I doubt we're setting trends. It's just a lovely place to work. https://www.aha.io/


👤 didip
No such thing as a company with the best work culture. It is very dependent on the team and the manager.

And even if you found an amazing team, all it takes is one re-org for the team to be ruined.


👤 mlhpdx
Unfortunately the answer is a lot of companies. Not big names, not ones that extol their own virtues, not the loudest voices. So, yeah, difficult to find but numerous.

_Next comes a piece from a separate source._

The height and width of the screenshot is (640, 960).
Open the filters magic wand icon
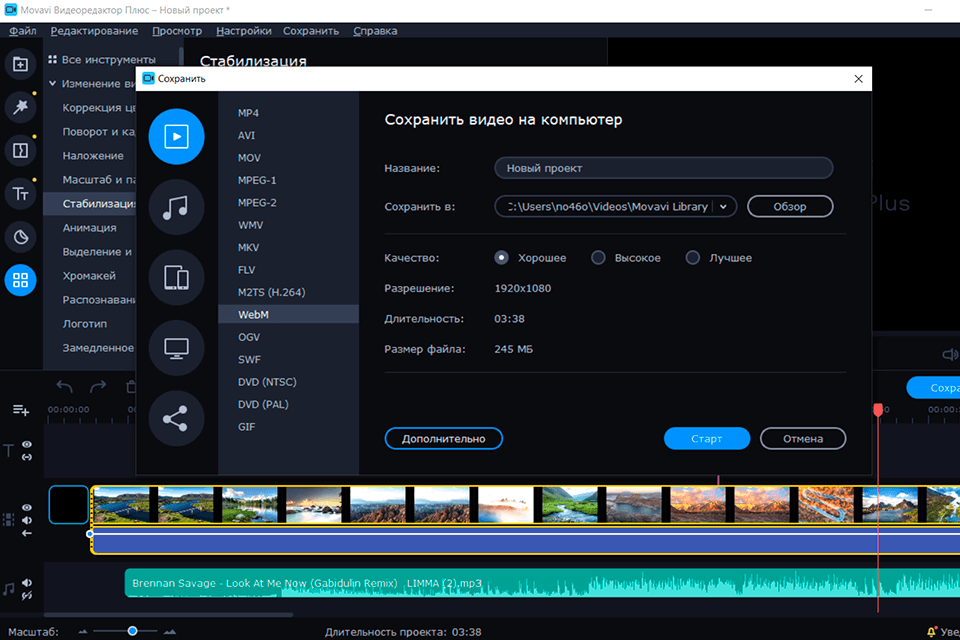point(20,108)
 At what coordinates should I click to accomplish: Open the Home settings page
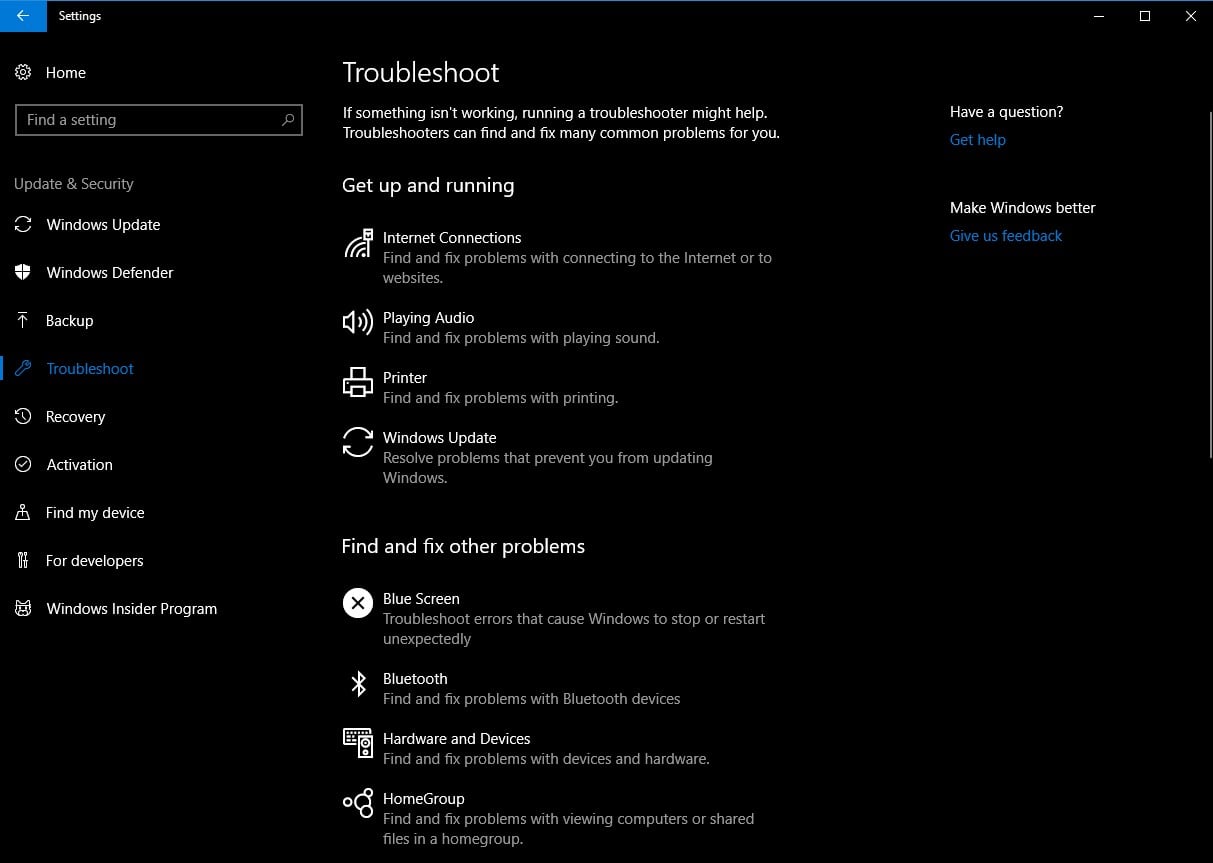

Generally I’ve found them to be smallish companies with a track record of growth (“uninterrupted prosperity”) and a culture that values the holistic good (i.e. has buried the exclusive focus on shareholders) and comes from the top.


👤 JonChesterfield
Also welcome, what companies have broadly adequate dev culture?

Something like:

- you don't get paged when things break

- it's possible to ship to production within, say, a month

- there's a sane CI system in place

- there's no product owner between you and the customer

- at least partially remote working is OK

(@op perhaps you could clarify what would qualify as amazing culture? I suspect the bar is higher than the above)


👤 isuckatcoding

👤 notsure357
GitLab is my favorite company to watch, really hope they someday become more popular than GitHub

👤 ushakov
Vercel, Fly.io, Automattic, GitHub, HashiCorp

👤 kirso
Some of these companies can also be found here: https://peoplefirstjobs.com

It doesn't seem to be updated very often though with resources so I am collecting a static list of such companies in case anyone is interested to explore. Obviously it won't fit across the bill but some of the criteria:

- Product-led

- Known for excellent engineering culture

- Outcome oriented

- Remote

- Invest in professional development

- Neither chaotic or beauracratic

- Sustainable & profitable


👤 tompic823
At Doppler we have a strong culture of engineering excellence, thorough PR review, security, automation/CI, and helping each other succeed. We give engineers 30% time to work on things they think are important and are remote first (but also have an office in SF). Our engineering team hangs out in Discord all day to make pair programming/debugging easy. It helps that our CEO used to be an engineer.

👤 brundolf
I don't have firsthand knowledge, but based on their product I get the feeling Discord must have an amazing dev culture

👤 gardenhedge
I don't have the link right now but apparently Spotify didn't follow their own squad stuff that they put out into the industry.